Word and item position data:
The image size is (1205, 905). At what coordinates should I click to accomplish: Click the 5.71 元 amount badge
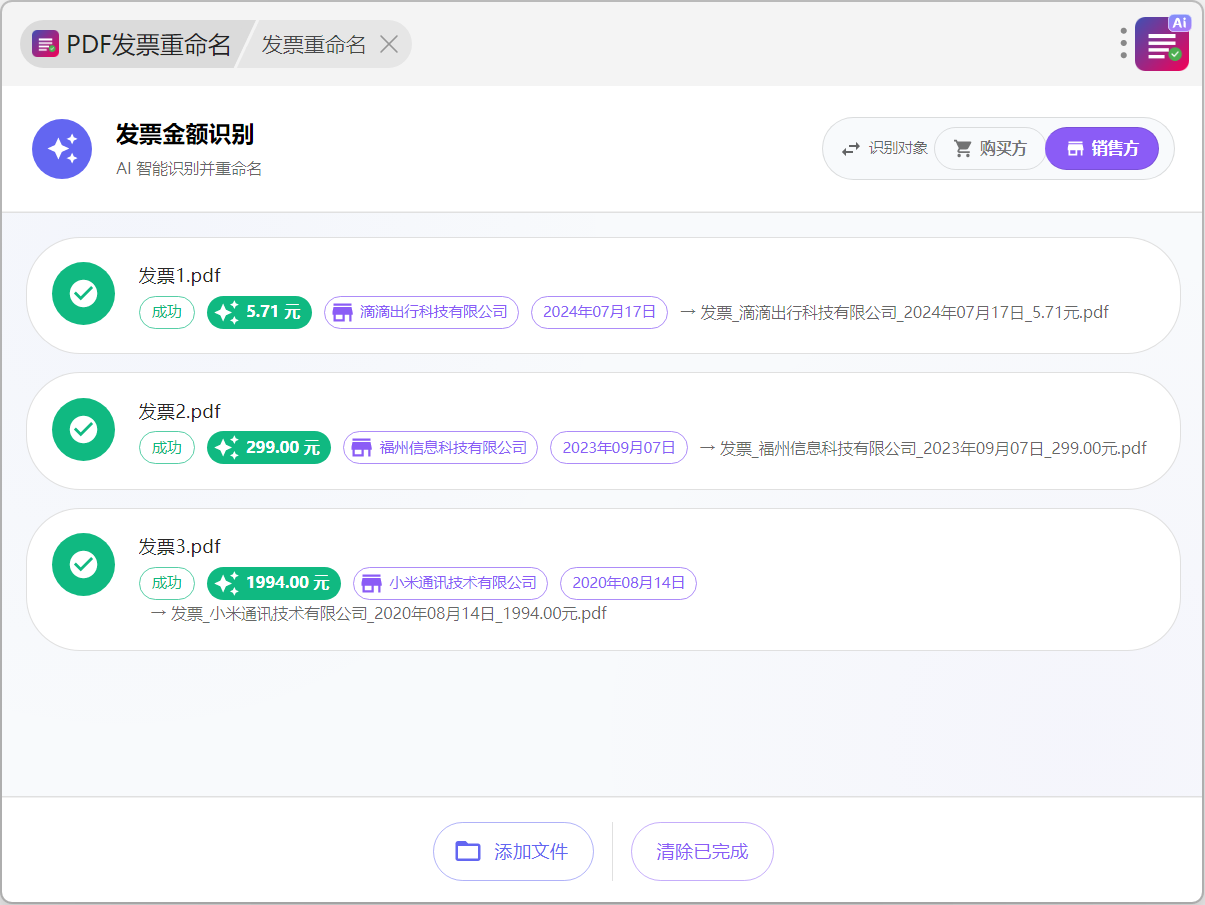click(259, 312)
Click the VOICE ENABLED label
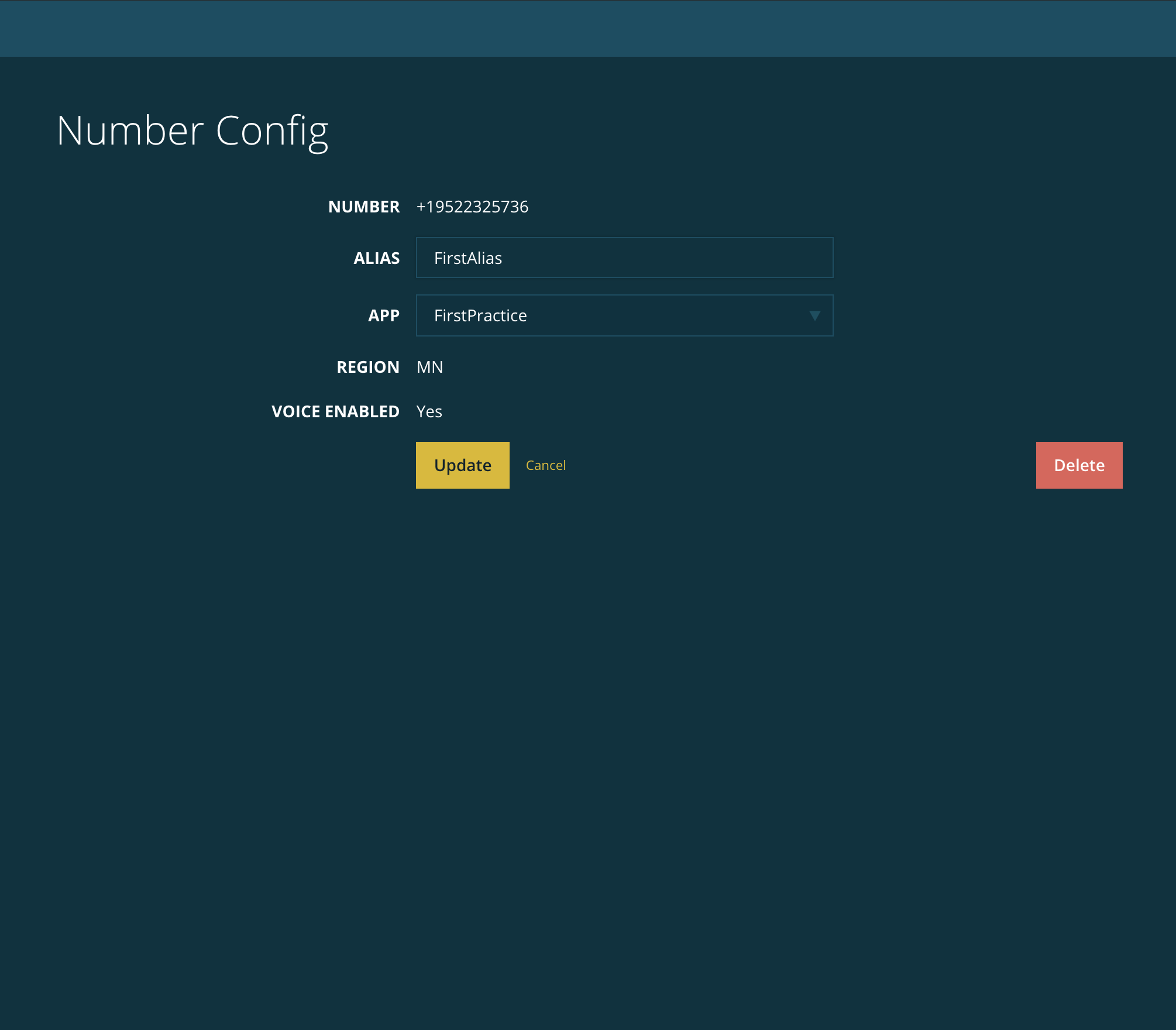Screen dimensions: 1176x1030 click(x=335, y=411)
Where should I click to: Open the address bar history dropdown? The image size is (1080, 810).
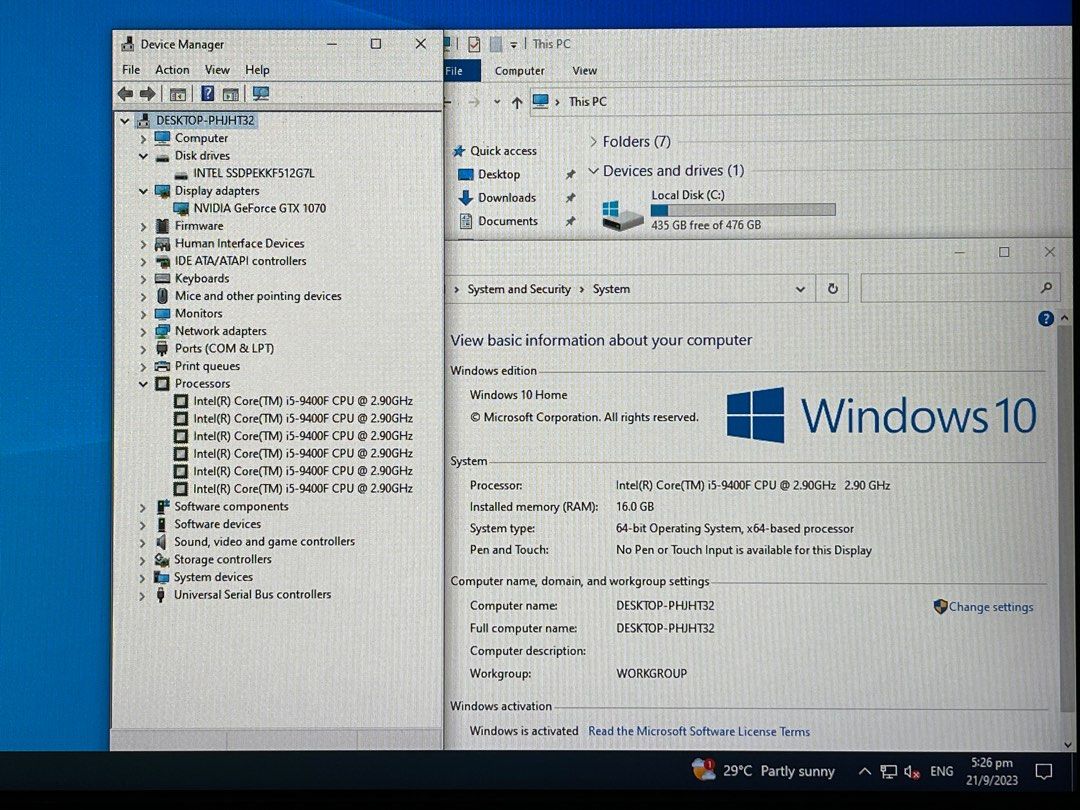[x=800, y=289]
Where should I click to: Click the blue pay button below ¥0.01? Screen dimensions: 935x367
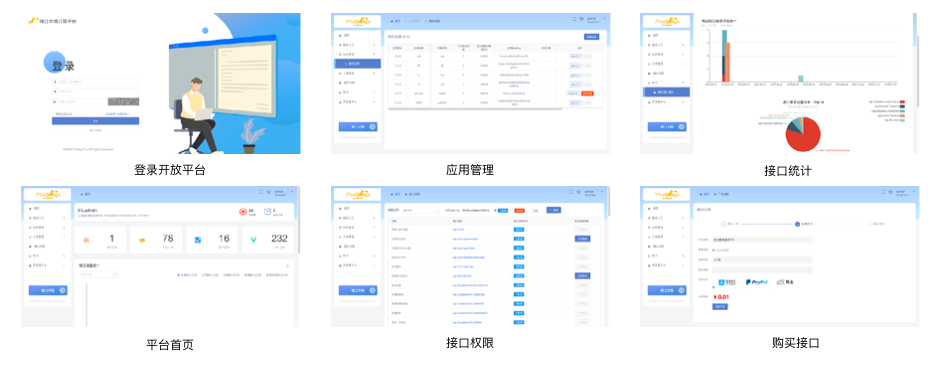720,307
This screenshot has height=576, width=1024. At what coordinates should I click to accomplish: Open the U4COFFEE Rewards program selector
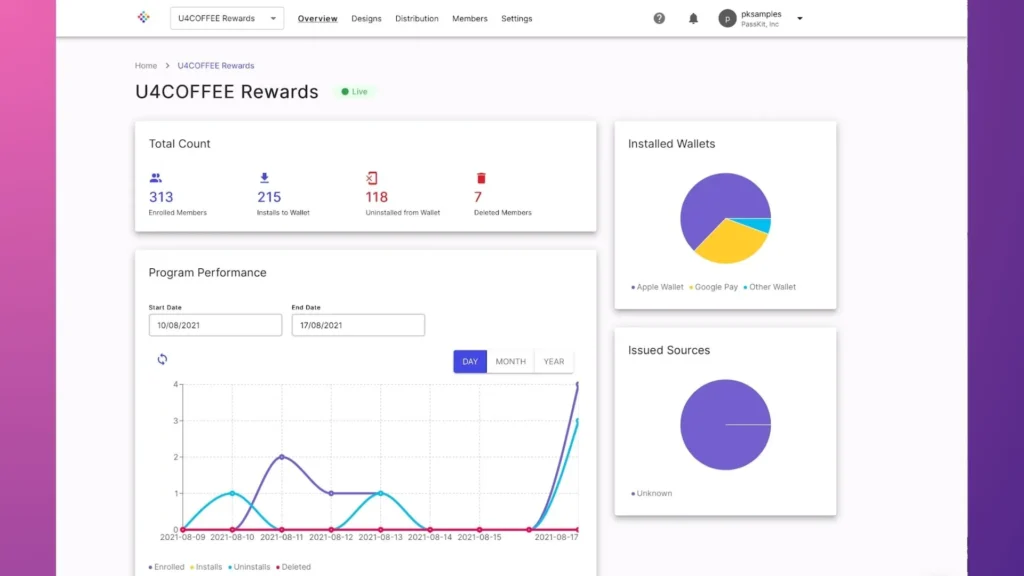pyautogui.click(x=227, y=17)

### WHAT YOU ARE ASKED TO DO
Please format the rows above as a numbered list, leaving out blank lines and the pictures.

### FINISHED EXERCISE
1. The image size is (1205, 905). At what coordinates should I click to accomplish: Click the 5.71 元 amount badge
2. click(259, 312)
3. Click the VOICE ENABLED label
4. Screen dimensions: 1176x1030 click(x=335, y=411)
5. Where should I click to: Open the address bar history dropdown? The image size is (1080, 810).
6. [x=800, y=289]
7. Where should I click to: Click the blue pay button below ¥0.01? Screen dimensions: 935x367
8. 720,307
9. This screenshot has height=576, width=1024. At what coordinates should I click to accomplish: Open the U4COFFEE Rewards program selector
10. pyautogui.click(x=227, y=17)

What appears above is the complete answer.